### DOCUMENT EXCERPT
** Begin **

I think it was at Sermaize that after driving through a number of streets as completely wrecked as Gerbéviller, we came suddenly upon a terrace of houses quite intact. We inquired the meaning of this odd forebearance and learned that these mansions had been the property of Germans, who had been warned before the outbreak of the war and fled. Naturally their homes were spared by their loyal countrymen. Germany not only knew who owned every square inch of ground in France, but where every work of art great and small was installed. One woman who lived in an unpretentious flat in Paris showed me her one rare possession, an ancient silver censer, which was on the German list when they advanced upon Paris. If the French Army surrendered and they spared the city, they purposed to loot it, and their spies had been for years locating every object worth seizing.
Even before the German case became utterly hopeless it seems to me they must have felt very sad at times while looking back over the past and recalling the many objects of desire they just failed to grasp. Outside of Nancy one may see a high hill where one fine morning in September, 1914, the German Emperor and his Staff sat their horses, clad in long white mantles and glittering helmets, a truly superb sight, waiting for the news that the French Army was in full retreat and the hour had come for their triumphal entry through the historic gates of Nancy. But General Castlenau, as all the world knows, reversed this theatrical dénouement, and they made off in hot haste for Strasburg.

** End **

### DIRECTION 1
In the passage on wartime France, what rare possession did the woman living in a Paris flat show the writer?
### DIRECTION 2
Print the passage on wartime France from "Even before the" to "haste for Strasburg.".
### DIRECTION 3
Carry on the passage on wartime France, beginning right after its last sentence.
The records have no role in this work.

(Raw records)
** Begin **

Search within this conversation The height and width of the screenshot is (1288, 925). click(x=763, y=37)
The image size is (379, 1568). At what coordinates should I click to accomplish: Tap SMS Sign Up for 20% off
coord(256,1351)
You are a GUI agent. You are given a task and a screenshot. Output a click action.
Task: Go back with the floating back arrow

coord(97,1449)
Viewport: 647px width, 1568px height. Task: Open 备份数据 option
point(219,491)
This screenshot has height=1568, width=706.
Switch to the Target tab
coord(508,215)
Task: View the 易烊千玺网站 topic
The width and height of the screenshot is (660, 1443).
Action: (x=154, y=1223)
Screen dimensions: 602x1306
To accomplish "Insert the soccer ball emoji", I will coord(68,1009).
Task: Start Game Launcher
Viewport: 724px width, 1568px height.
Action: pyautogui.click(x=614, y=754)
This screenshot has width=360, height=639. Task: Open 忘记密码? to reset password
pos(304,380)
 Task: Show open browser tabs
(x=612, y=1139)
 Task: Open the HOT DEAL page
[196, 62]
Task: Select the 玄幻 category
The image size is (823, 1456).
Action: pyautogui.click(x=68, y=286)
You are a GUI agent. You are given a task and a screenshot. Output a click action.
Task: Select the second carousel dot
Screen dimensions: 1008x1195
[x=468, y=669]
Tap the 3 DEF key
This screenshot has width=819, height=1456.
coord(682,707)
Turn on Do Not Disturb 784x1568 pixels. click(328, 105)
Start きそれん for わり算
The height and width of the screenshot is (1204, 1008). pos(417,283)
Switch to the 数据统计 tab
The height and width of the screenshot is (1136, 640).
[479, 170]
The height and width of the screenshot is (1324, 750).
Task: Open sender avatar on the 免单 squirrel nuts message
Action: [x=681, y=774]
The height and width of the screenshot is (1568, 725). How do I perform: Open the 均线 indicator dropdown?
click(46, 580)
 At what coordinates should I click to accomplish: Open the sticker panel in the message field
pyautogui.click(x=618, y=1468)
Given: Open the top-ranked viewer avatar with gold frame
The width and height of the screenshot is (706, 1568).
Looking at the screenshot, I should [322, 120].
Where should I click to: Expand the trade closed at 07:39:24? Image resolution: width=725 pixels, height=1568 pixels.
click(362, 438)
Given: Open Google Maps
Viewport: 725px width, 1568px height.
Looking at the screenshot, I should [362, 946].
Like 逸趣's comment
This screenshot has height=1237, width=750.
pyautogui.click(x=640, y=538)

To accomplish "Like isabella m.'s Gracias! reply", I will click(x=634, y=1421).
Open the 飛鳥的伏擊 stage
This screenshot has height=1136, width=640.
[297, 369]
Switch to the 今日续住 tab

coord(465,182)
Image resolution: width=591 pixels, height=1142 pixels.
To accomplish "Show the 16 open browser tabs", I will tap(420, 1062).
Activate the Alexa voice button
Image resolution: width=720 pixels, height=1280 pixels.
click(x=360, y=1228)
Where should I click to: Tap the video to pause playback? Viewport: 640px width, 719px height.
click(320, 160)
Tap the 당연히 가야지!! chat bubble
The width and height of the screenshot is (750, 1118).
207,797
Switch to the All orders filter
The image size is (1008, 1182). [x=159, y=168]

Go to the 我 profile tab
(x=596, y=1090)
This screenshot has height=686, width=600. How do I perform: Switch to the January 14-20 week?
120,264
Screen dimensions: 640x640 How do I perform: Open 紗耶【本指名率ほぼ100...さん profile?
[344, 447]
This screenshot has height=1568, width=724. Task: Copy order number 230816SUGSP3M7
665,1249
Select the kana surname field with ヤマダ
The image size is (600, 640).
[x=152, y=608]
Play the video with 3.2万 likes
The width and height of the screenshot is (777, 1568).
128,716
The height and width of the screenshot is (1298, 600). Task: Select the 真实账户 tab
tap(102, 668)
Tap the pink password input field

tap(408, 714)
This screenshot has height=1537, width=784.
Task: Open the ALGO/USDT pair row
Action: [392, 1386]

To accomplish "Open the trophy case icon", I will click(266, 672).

** End **

### EXPECTED ANSWER 1
An ancient silver censer.

### EXPECTED ANSWER 2
Even before the German case became utterly hopeless it seems to me they must have felt very sad at times while looking back over the past and recalling the many objects of desire they just failed to grasp. Outside of Nancy one may see a high hill where one fine morning in September, 1914, the German Emperor and his Staff sat their horses, clad in long white mantles and glittering helmets, a truly superb sight, waiting for the news that the French Army was in full retreat and the hour had come for their triumphal entry through the historic gates of Nancy. But General Castlenau, as all the world knows, reversed this theatrical dénouement, and they made off in hot haste for Strasburg.

### EXPECTED ANSWER 3
We slept at Remiramont the second night, after a moist trip through the Vosges, a mildly pretty range of mountains, so far as we were permitted to penetrate. They are formidable enough closer to the front. Before the American ambulance men conquered them with their little Fords, the wounded were carried out on mule back and generally died. Remiramont is a headquarters for supplies, and we saw a number of officers but few poilus. Major C., knowing that I wanted to go to Thann, a town in that little strip of Alsace retaken in the first days of the war, spent the morning at the military headquarters, where he had friends (he is one of five American officers in France by order of the United States Government), waiting for the return of the General. As it was raining the rest of us spent the time gossiping in the little hotel parlor or strolling under the arcades of the principal streets. When Major C. returned and said that the General, refusing to take the responsibility, had telephoned to the Grand Quartier Générale I knew it was all up. They had said positively that I could not go to any town under constant bombardment, and a military mind once made up is like a steel mask with the key lost.
There is but one way by which a woman can get into any of these bombarded towns, Rheims, Thann, Verdun. After she is in the war zone, if she happens to know one of the Generals there, knows him quite well, so that he feels a certain degree of friendship for her, and if he happens to be in a very good humor, and if the bombardment at that moment happens to be weak or non-existent, as it was when I was at Châlons and Bar-le-Duc, then he will put her in an automobile and whizz her through the famous target. She will hardly have time to experience the expected thrill before she is out again, but at least she can say she has been there.